→ What the task asks
Using the entries below, write out the line with "Click the Cut scissors icon", the line with "The image size is (600, 450).", and every line in between, exactly as each is written.

→ Information shown
====
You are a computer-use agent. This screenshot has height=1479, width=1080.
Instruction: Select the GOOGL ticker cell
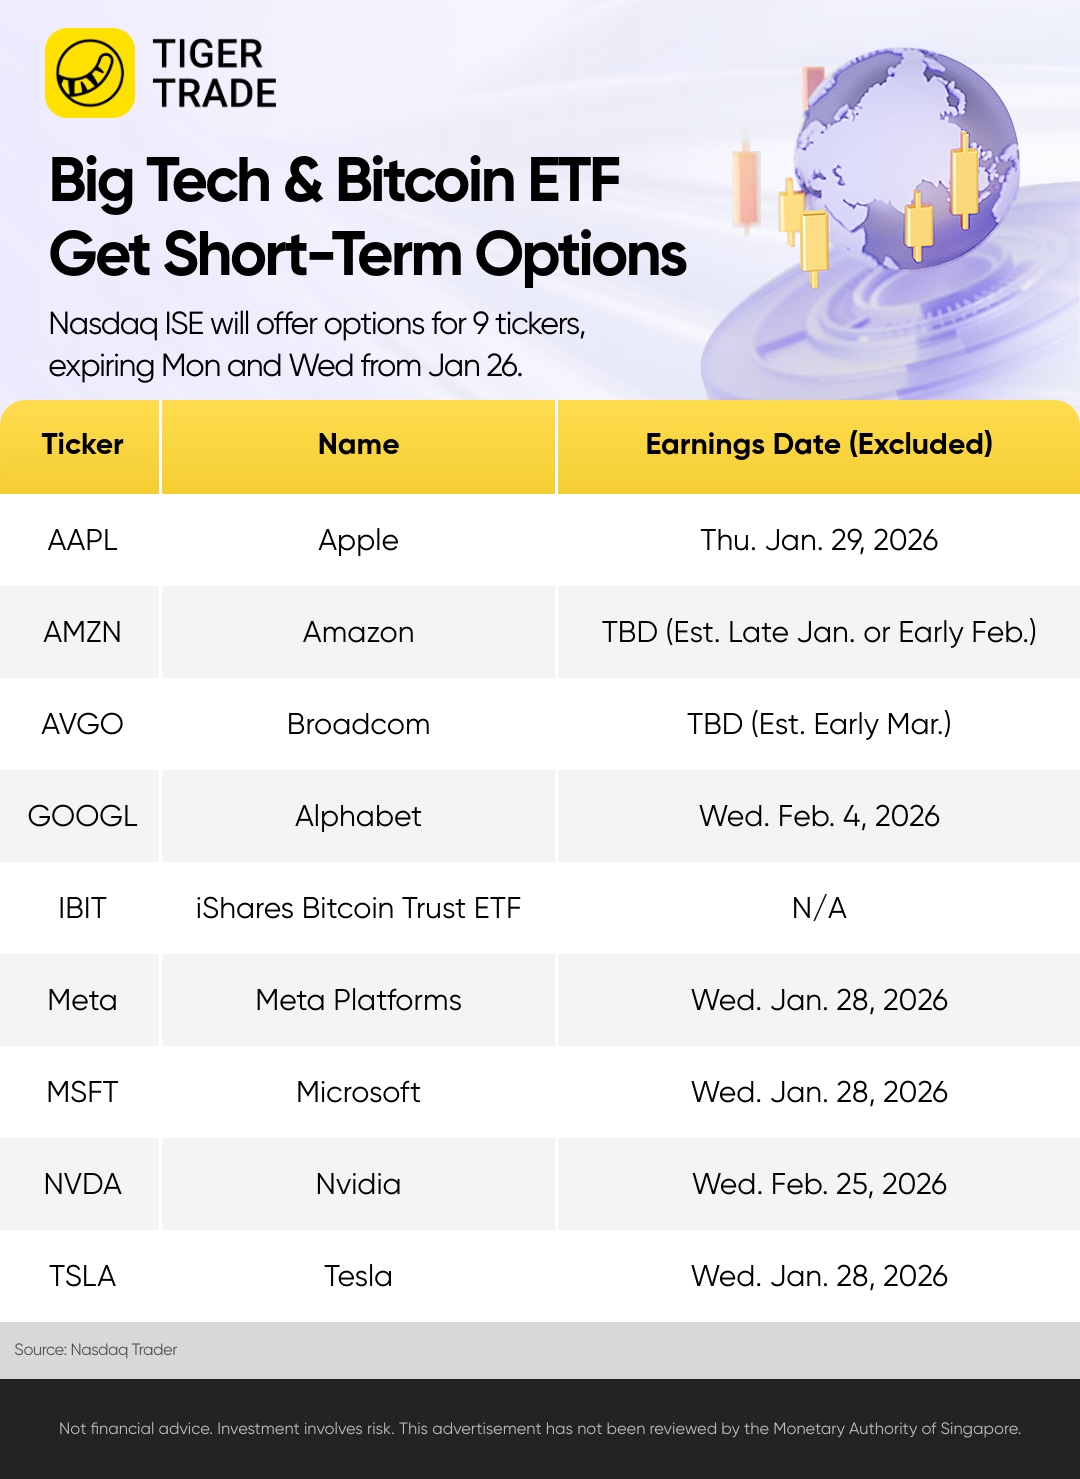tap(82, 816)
====
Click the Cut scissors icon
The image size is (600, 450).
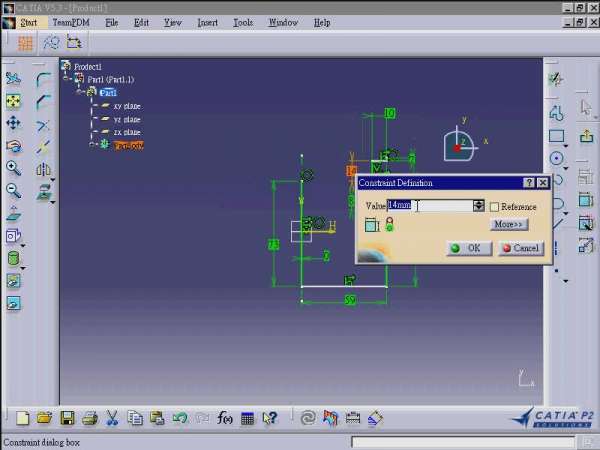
====
→ Answer box
Click the Cut scissors icon
The image size is (600, 450).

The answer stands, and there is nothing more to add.